[Stored data entries]
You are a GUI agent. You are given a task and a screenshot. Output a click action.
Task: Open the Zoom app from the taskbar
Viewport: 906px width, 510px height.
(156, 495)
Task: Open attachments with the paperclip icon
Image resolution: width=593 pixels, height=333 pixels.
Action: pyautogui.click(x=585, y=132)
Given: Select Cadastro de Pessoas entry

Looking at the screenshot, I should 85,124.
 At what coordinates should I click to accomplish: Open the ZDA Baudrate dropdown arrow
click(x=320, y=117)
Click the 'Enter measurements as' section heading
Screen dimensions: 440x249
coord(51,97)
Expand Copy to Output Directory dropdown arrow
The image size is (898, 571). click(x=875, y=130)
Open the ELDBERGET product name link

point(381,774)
...
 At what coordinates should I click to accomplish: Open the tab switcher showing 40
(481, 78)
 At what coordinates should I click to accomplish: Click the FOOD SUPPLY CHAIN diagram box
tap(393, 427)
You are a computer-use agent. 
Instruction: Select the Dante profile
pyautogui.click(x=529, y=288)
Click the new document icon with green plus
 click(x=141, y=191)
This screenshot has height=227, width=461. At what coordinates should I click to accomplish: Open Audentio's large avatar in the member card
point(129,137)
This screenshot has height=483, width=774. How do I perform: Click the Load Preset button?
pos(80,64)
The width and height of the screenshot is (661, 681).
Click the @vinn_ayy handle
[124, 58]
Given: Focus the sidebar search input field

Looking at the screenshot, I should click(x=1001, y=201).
==
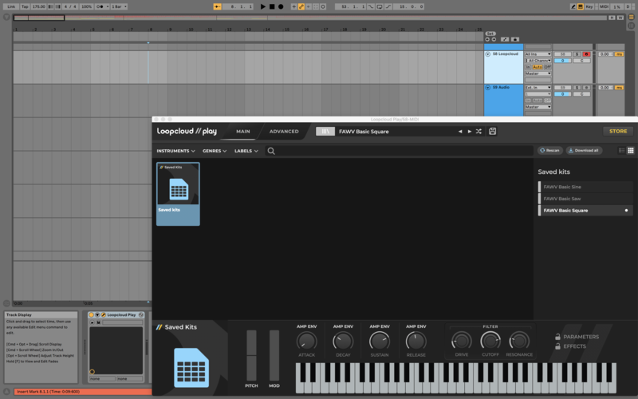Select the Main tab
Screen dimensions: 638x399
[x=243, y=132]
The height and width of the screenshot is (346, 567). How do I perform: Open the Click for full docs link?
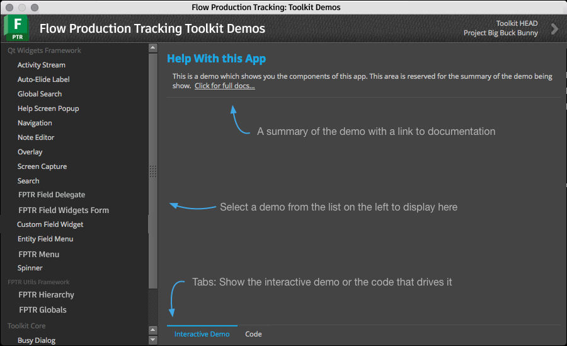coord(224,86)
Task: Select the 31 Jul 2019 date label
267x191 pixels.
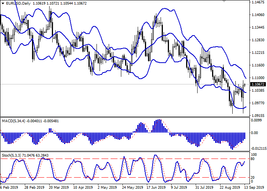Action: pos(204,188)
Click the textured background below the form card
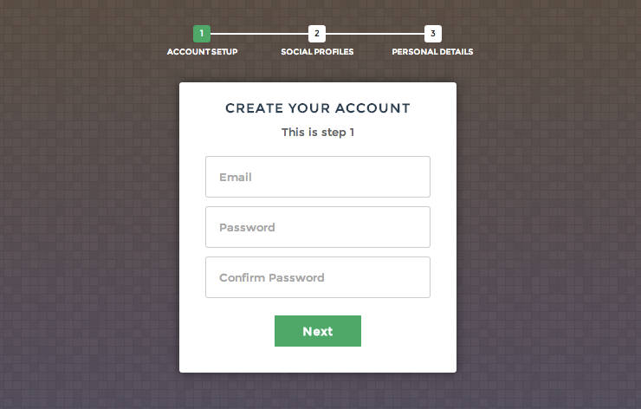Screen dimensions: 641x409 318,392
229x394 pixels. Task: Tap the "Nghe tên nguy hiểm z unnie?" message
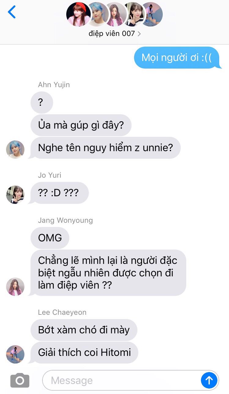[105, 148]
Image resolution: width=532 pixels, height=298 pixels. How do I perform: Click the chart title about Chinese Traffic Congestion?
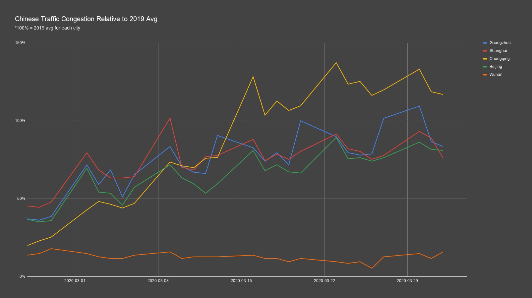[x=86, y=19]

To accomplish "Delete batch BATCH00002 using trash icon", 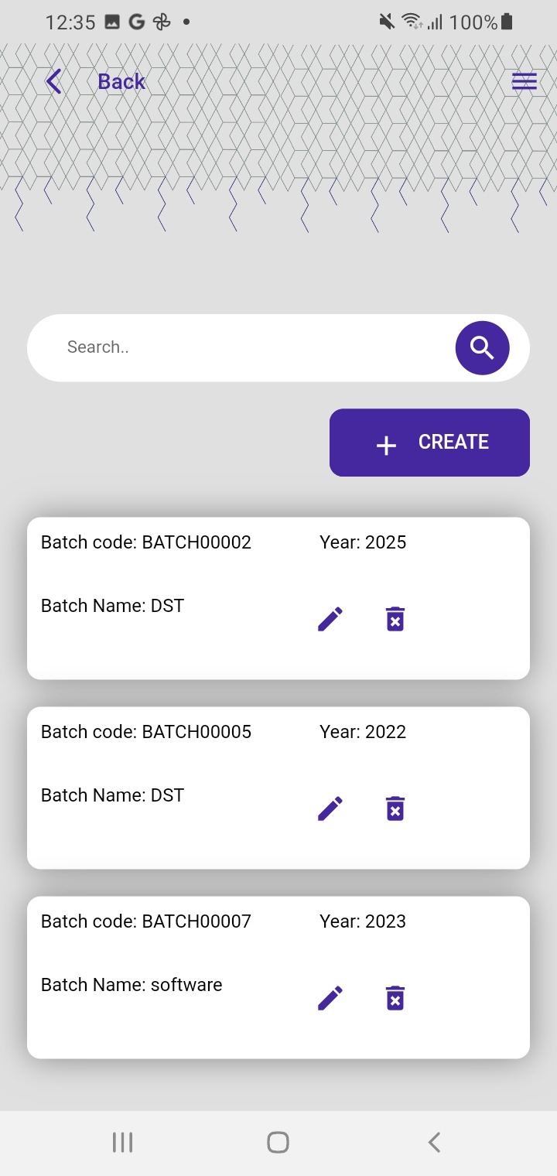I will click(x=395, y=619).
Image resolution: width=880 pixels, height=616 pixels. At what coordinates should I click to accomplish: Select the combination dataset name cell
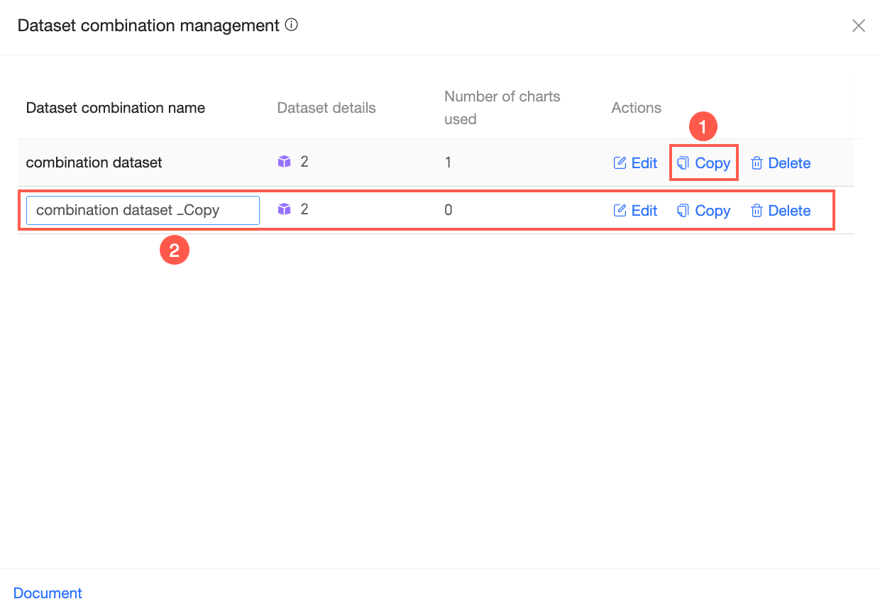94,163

## WHAT IS REQUIRED
Count how many lines in the data contain the word "agent", giving the number without comment.

## REPLY TO THE TASK
2